Rare but Relevant: Assessing Variants in Dystonia-linked Genes in Parkinson’s Disease

Lara M. Lange
Zih-Hua Fang
Laurel Screven
Ai Huey Tan
Roy N. Alcalay
Rim Amouri
Roberta Bovenzi
Matilda Fenn
Joshua L. I. Frost
Joseph Jankovic
Simona Jasaityte
Zane Jaunmuktane
Beomseok Jeon
Ignacio Juan Keller Sarmiento
Rejko Krüger
Gregor Kuhlenbäumer
Chin-Hsien Lin
Lukas Pavelka
Maria Teresa Periñan
Samia Ben Sassi
Tommaso Schirinzi
Jung Hwan Shin
Joshua M. Shulman
Yi Wen Tay
Ryan Uitti
Tom Warner
Zbigniew K. Wszolek
Lesley Wu
Ruey-Meei Wu
Kirsten E. Zeuner
Cornelis Blauwendraat
Andrew Singleton
Niccolò E. Mencacci
Huw R. Morris
Shen-Yang Lim
Katja Lohmann
Christine Klein
Global Parkinson’s Genetics Program (GP2)
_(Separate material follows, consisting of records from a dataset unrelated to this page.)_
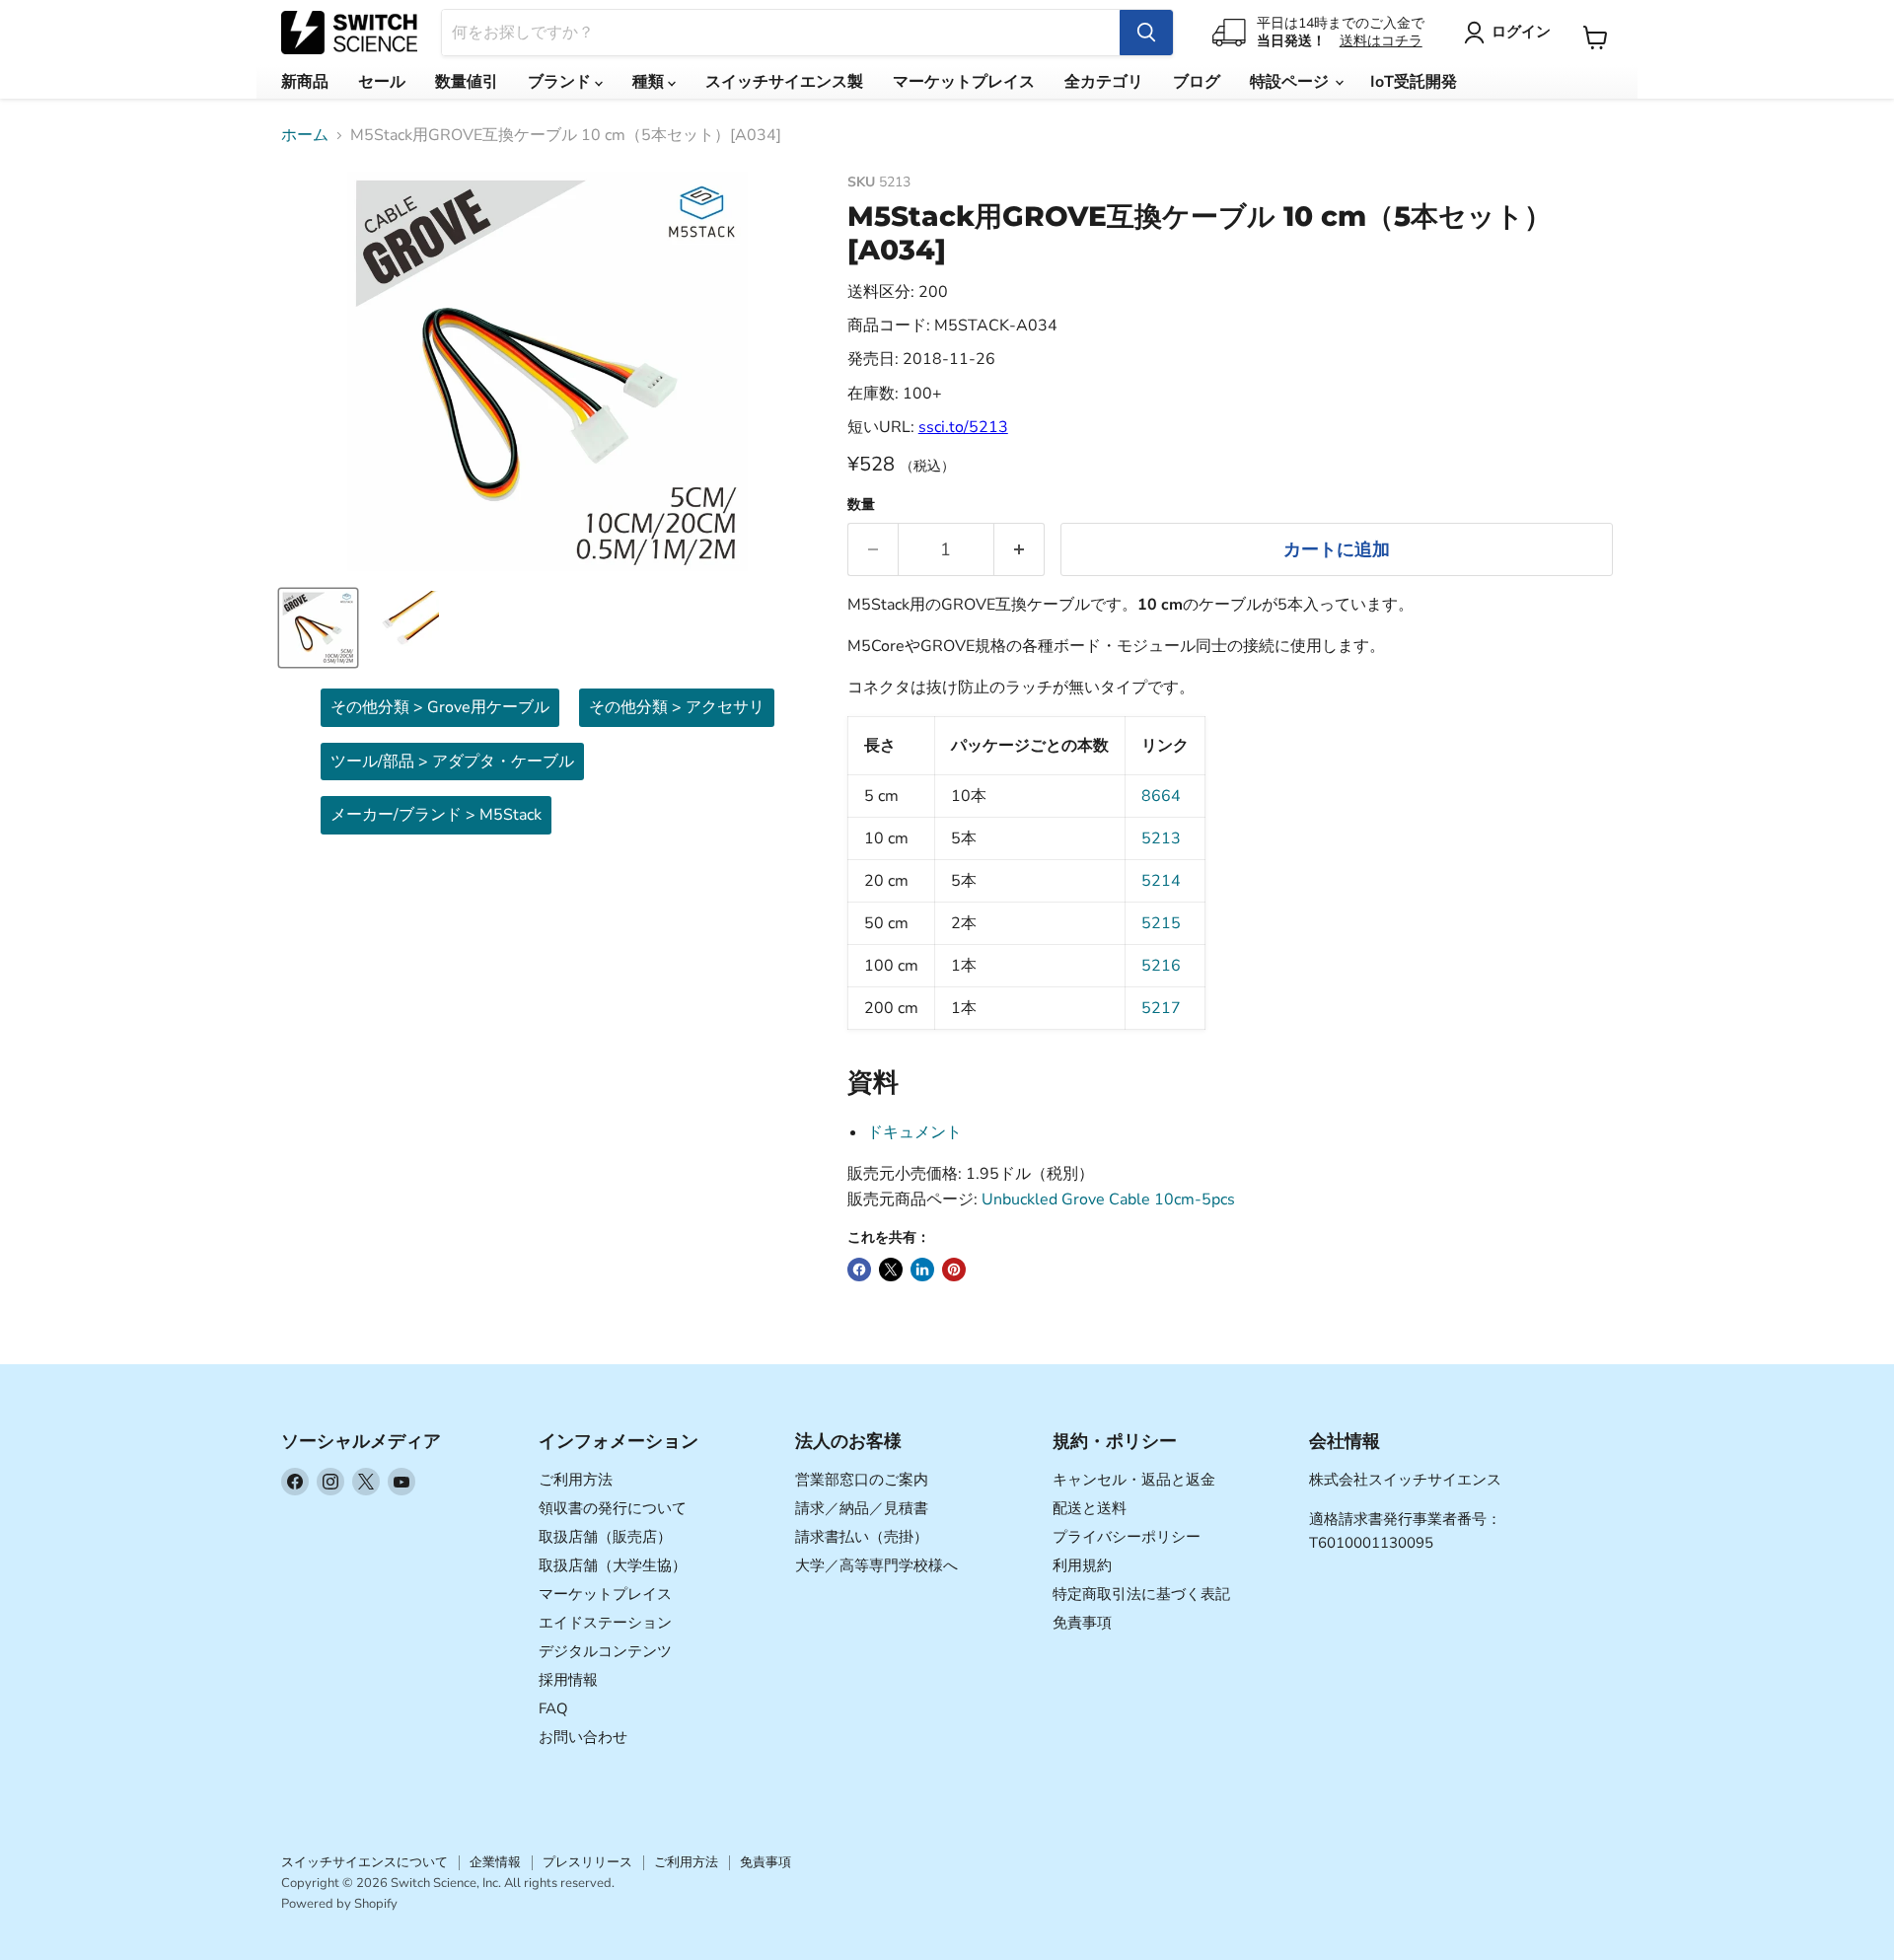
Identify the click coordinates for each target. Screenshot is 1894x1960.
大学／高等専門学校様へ (876, 1565)
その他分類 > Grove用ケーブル (439, 707)
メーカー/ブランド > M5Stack (436, 815)
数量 (861, 505)
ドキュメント (914, 1132)
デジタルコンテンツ (605, 1651)
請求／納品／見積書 (861, 1508)
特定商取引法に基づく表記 (1141, 1594)
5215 (1161, 923)
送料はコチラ (1381, 41)
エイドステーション (605, 1623)
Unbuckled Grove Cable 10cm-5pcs (1108, 1199)
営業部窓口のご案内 (861, 1479)
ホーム (304, 135)
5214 (1161, 881)
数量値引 (466, 82)
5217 (1161, 1008)
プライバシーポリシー (1127, 1537)
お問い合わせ (583, 1737)
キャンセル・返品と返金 (1134, 1479)
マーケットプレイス (964, 82)
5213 (1161, 838)
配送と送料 (1090, 1508)
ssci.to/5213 (963, 427)
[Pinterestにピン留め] (954, 1269)
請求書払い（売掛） (861, 1537)
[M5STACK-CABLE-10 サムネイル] (318, 628)
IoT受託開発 (1413, 82)
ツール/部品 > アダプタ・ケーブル (452, 761)
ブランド (561, 82)
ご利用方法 (576, 1479)
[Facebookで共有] (859, 1269)
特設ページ (1291, 82)
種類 (650, 82)
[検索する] (1146, 32)
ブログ (1196, 82)
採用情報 (568, 1680)
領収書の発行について (613, 1508)
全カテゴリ (1103, 82)
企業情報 (495, 1862)
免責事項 (1082, 1623)
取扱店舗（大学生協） (613, 1565)
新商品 (304, 82)
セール (381, 82)
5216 (1161, 966)
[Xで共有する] (891, 1269)
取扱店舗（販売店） (605, 1537)
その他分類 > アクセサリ (677, 707)
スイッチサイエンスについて (364, 1862)
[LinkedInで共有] (922, 1269)
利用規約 (1082, 1565)
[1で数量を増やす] (1019, 550)
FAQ (553, 1708)
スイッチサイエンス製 (784, 82)
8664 (1161, 796)
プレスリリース (587, 1862)
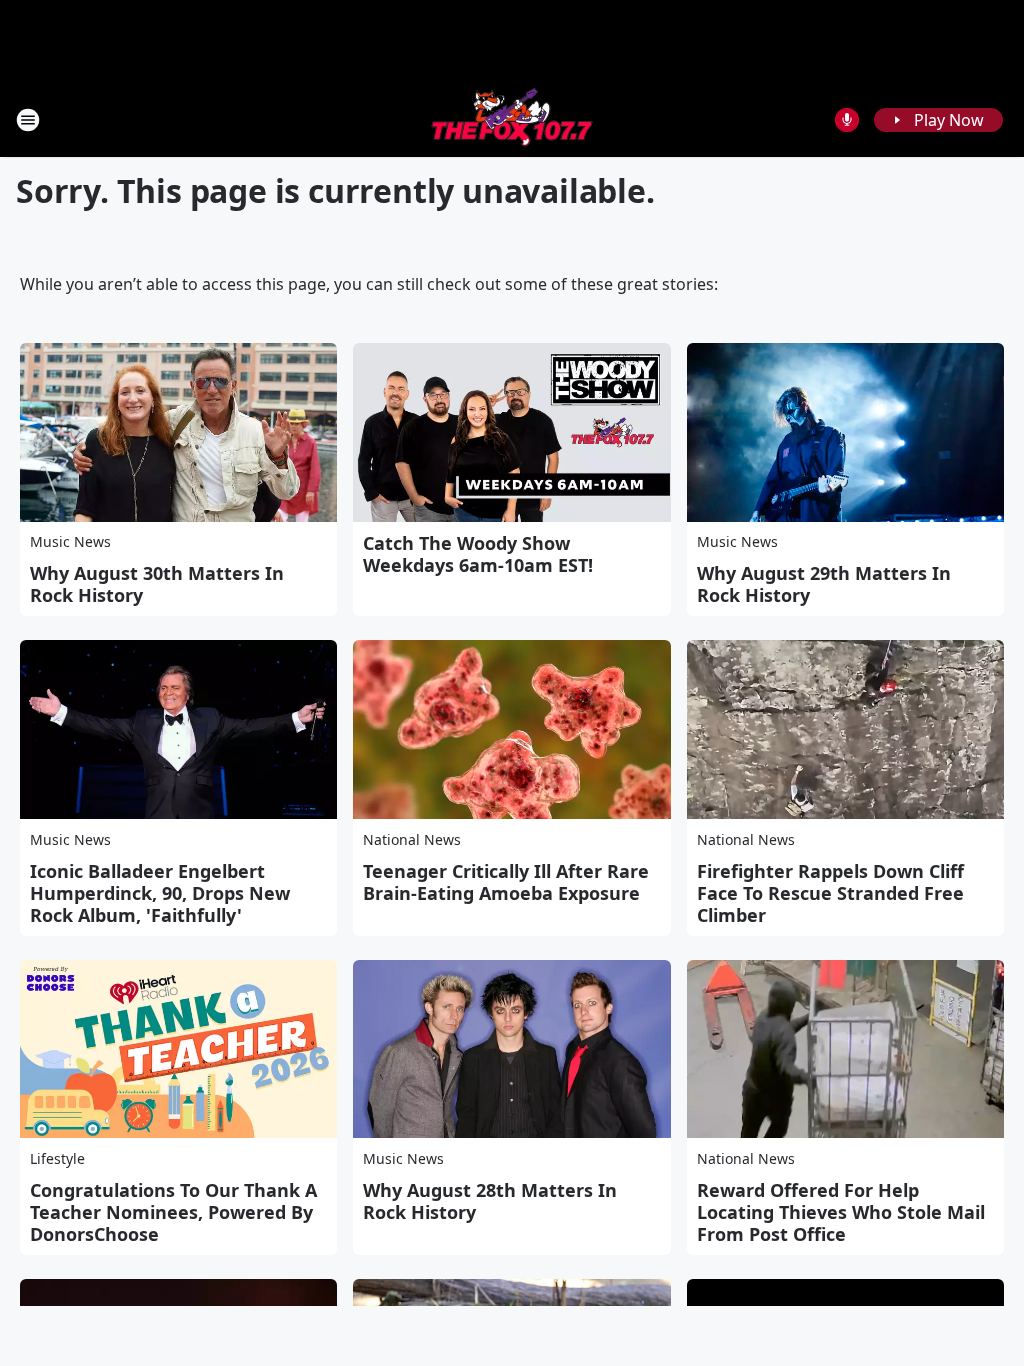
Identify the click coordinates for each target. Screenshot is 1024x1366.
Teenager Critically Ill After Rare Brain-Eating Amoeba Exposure (506, 882)
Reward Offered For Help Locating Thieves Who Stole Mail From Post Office (841, 1212)
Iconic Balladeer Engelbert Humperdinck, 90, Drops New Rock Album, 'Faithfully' (160, 893)
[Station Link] (512, 119)
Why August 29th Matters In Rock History (824, 584)
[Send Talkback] (847, 120)
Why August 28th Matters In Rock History (490, 1201)
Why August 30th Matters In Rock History (157, 584)
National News (412, 839)
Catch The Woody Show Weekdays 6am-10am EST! (478, 554)
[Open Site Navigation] (28, 120)
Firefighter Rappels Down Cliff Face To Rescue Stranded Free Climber (830, 893)
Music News (70, 541)
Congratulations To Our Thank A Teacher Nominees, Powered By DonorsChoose (173, 1212)
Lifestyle (57, 1158)
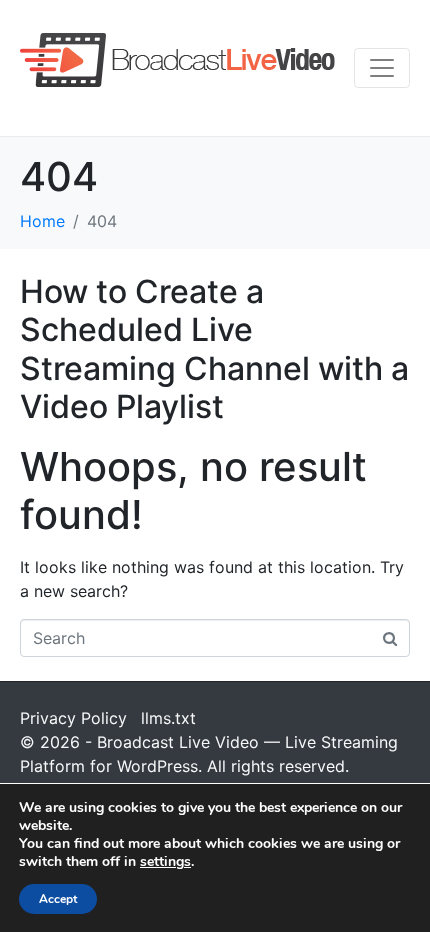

0 evaluations Published on Jul 11, 2025

This article on Sciety

Abstract

Background

Dystonia and Parkinson’s disease (PD) show clinical and genetic overlap, but the relevance of dystonia gene variants in PD remains unclear.

Objective

To assess the frequency of dystonia-linked pathogenic variants in PD.

Methods

We screened sequencing data from 15,738 individuals (7,851 PD, 4,287 atypical parkinsonism, and 3,600 unaffected) from GP2 and AMP-PD for variants in genes linked to isolated dystonia, dystonia-parkinsonism, and myoclonus-dystonia.

Results

Pathogenic variants were only identified in PD patients. Forty-five PD individuals (0.57%) carried 26 distinct (likely) pathogenic variants in nine dystonia-linked genes, most frequently in GCH1, followed by VPS16.

Conclusion

Though rare, pathogenic variants in dystonia-linked genes are present in clinically and pathologically diagnosed PD. Our results reinforce GCH1 as a PD-relevant gene with clinical implications, while variants identified in other genes are rare and of sometimes uncertain relation to the PD phenotype.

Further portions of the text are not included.